▶ SELECTED PASSAGE:
*-*-*

Local authorities in Scotland were met with quite the backlash this week when they announced the appointment of a “period dignity officer”. The newly created role will work to implement the country’s landmark Period Products Act, which mandates that period products must be available for free in public facilities, as well as to end stigma around periods and menopause.
The idea of the role was not controversial. The reason for the response was that a man, who has never had a period, has been appointed for the job.
Scotland’s policy is indicative of a growing appetite for better support and care when it comes to periods. The country is now miles ahead of the rest of the UK in breaking down taboos around menstruation. According to the BBC, since 2017, the Scottish government has invested around £27m in improving access to period products in public settings. The Scottish parliament passed the Periods Products Act in 2020, and it came into force this month.
The UK government’s Women’s Health Strategy, published in July, illustrated just how problematic periods can be. In its call for evidence, the government heard from women who felt invalidated when it came to period care from professionals – “for example, being told that heavy and painful periods are ‘normal’ or that the woman will ‘grow out of them’”. The strategy also mentions that some organisations raised the issue of period poverty and the need for ending “period stigma”. The International Planned Parenthood Federation has warned against the harm that myths and misconceptions about periods can do, and how such misinformation feeds “into stigma which can be hugely damaging to many girls, women, and people who menstruate around the world”. Action Aid found that back in 2018, 37 per cent of UK women have experienced “period shaming” of some form.
Much of the logic behind Scotland’s innovative policy was based on the extent of period poverty in the UK. In May, Action Aid reported that six per cent of parents had “resorted to stealing” to provide menstrual products for their children, while more than 137,700 girls in the UK have missed school as a result of not being able to afford sanitary products. During the pandemic, the problem only increased, as more than a third of girls aged 14-21 struggled to access menstrual products – up by 20 per cent on the previous year.

*-*-*

Records excerpted from a collection
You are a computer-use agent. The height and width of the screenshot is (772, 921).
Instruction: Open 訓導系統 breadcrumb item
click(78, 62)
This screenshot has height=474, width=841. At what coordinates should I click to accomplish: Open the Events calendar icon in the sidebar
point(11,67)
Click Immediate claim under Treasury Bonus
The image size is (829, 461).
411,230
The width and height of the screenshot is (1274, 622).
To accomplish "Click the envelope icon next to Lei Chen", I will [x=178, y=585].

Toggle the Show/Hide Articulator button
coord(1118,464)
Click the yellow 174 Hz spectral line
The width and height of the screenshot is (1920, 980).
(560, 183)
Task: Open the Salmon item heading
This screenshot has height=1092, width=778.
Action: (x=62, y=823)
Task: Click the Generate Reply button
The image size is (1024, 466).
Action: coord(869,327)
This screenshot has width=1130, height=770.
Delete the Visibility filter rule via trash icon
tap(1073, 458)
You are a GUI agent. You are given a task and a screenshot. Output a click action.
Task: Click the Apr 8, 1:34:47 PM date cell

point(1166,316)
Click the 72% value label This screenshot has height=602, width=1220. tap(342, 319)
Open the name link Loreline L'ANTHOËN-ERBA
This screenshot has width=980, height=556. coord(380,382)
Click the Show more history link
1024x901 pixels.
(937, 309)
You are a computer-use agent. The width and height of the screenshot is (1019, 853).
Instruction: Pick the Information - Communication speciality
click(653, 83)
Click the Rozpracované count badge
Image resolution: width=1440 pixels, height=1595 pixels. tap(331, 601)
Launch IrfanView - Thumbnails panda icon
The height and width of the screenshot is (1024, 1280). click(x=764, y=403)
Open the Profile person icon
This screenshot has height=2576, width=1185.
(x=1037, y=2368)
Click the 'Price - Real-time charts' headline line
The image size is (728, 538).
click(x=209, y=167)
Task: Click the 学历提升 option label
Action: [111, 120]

*-*-*

▶ TASKS TO COMPLETE:
1. According to the article on Scotland's period dignity officer, about how much has the Scottish government invested since 2017 in improving access to period products in public settings?
2. List every figure stated in per cent in the article on Scotland's period dignity officer, each with what it measures.

▶ SOLUTIONS TO THE TASKS:
1. Around £27m.

2.
- 37 per cent: UK women who had experienced "period shaming" of some form, as found by Action Aid in 2018
- Six per cent: parents who had "resorted to stealing" to provide menstrual products for their children, as reported by Action Aid in May
- 20 per cent: the rise on the previous year in girls aged 14-21 struggling to access menstrual products during the pandemic